■ Exercise
Would you copy the records below, exactly and only from their first line through the line containing "Task: Like Tinu Cherian Abraham's tweet", without any pictures?

[Task inputs — start]

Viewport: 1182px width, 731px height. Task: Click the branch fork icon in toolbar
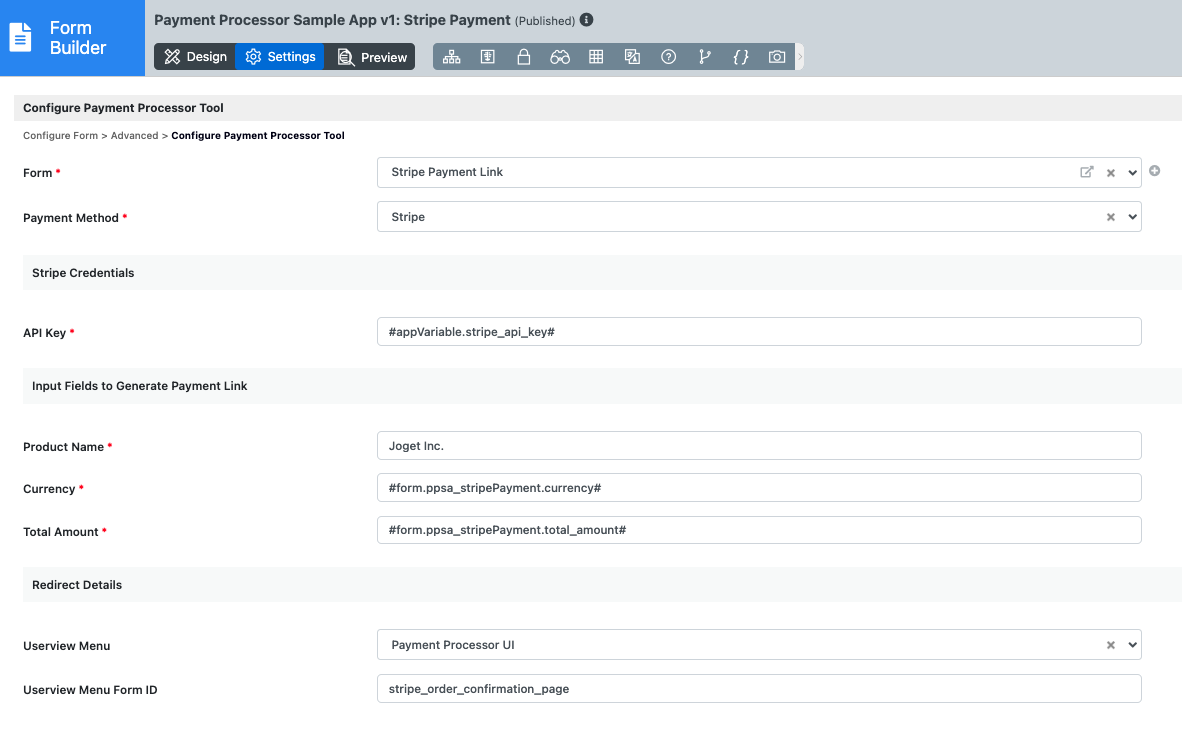pyautogui.click(x=705, y=57)
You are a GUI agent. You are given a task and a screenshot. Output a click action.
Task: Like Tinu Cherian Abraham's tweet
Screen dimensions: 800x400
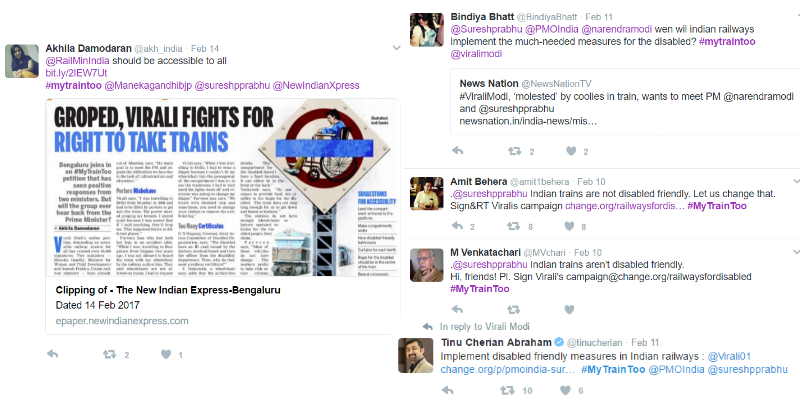pyautogui.click(x=565, y=390)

[Task inputs — finish]

■ Exercise solution
Viewport: 1182px width, 731px height. Task: Click the branch fork icon in toolbar
pyautogui.click(x=705, y=57)
You are a GUI agent. You are given a task and a screenshot. Output a click action.
Task: Like Tinu Cherian Abraham's tweet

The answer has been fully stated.